Generally what we name the use-before date is in fact a date of minimum durability.
It must be preceded by the expression : "Best before…", but also sometimes follows the letters "Exp" (for Expire), or simply written as it is without warning expression.
According to new regulations governing cosmetics (regulations which replace directives), it may be introduced by a symbol with the form of an hourglass.
Legally it is composed of, in order, either the month and the year, or the day, the month and the year.
Attention! This is not a deadline for selling, thus it is important to check the date prior to buying the product: generally the date appears next to the batch number.
This is compulsory for cosmetic products only if minimum durability is inferior to 30 months. For the products that have alonger ‘lifespan’, only the indication of the period-after-opening is necessary.
It may be noted that this principle may lead to some questions.
Who can say that a product with a durability inferior to 30 months can remain open and be used for example 24 months later without damage ?
Another example: imagine a cosmetic product with a durability superior to 30 months. Legally it shows it can be used until 6 months after the first opening ( 6 M as an open jar ). Imagine that same product, sitting on the shelf of a small beauty salon in which the stock "runs" slowly, or which has been forgotten and found in the back of the bathroom cabinet. Do you think you can calmly use a cream of 3, 4, 5… 10 years of age?
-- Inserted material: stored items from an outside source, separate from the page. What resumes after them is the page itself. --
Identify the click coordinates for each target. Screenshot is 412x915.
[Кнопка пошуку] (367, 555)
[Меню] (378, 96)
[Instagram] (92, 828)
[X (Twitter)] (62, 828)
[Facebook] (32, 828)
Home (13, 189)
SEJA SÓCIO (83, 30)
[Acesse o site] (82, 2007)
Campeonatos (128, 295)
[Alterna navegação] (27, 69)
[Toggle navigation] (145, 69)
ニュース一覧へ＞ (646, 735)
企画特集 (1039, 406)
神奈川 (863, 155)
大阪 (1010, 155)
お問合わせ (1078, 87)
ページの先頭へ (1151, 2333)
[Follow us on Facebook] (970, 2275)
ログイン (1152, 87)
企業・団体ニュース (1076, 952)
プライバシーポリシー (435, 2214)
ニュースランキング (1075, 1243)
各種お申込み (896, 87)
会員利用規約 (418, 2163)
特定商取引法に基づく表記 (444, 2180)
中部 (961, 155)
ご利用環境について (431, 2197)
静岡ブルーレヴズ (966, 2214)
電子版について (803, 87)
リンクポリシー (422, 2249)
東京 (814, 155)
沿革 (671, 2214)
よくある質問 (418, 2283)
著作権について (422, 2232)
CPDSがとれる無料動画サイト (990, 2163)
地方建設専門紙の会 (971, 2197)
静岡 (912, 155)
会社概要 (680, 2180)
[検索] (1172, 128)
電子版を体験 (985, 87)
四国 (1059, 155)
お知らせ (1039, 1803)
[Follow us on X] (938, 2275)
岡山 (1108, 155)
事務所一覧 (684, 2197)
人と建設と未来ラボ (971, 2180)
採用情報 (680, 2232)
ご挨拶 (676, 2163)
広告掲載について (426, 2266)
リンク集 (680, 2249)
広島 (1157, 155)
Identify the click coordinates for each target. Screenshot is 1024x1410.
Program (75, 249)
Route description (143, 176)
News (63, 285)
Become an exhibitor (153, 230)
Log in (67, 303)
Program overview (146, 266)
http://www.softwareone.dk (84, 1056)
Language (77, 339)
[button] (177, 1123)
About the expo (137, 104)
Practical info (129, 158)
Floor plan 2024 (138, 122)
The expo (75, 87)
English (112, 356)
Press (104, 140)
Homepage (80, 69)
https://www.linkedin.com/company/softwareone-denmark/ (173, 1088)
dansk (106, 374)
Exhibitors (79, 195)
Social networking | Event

What can happen to it after so much time ?
If we pay attention, we might think that lawmakers haven't considered that a cosmetic product doesn't keep in the same way before and after its opening. In the end these two indications are very different, they are both indispensable for the safety of comsumer and they both should be compulsory on all products. Some manufacturers go beyond the law and write the two dates: this is a good initiative.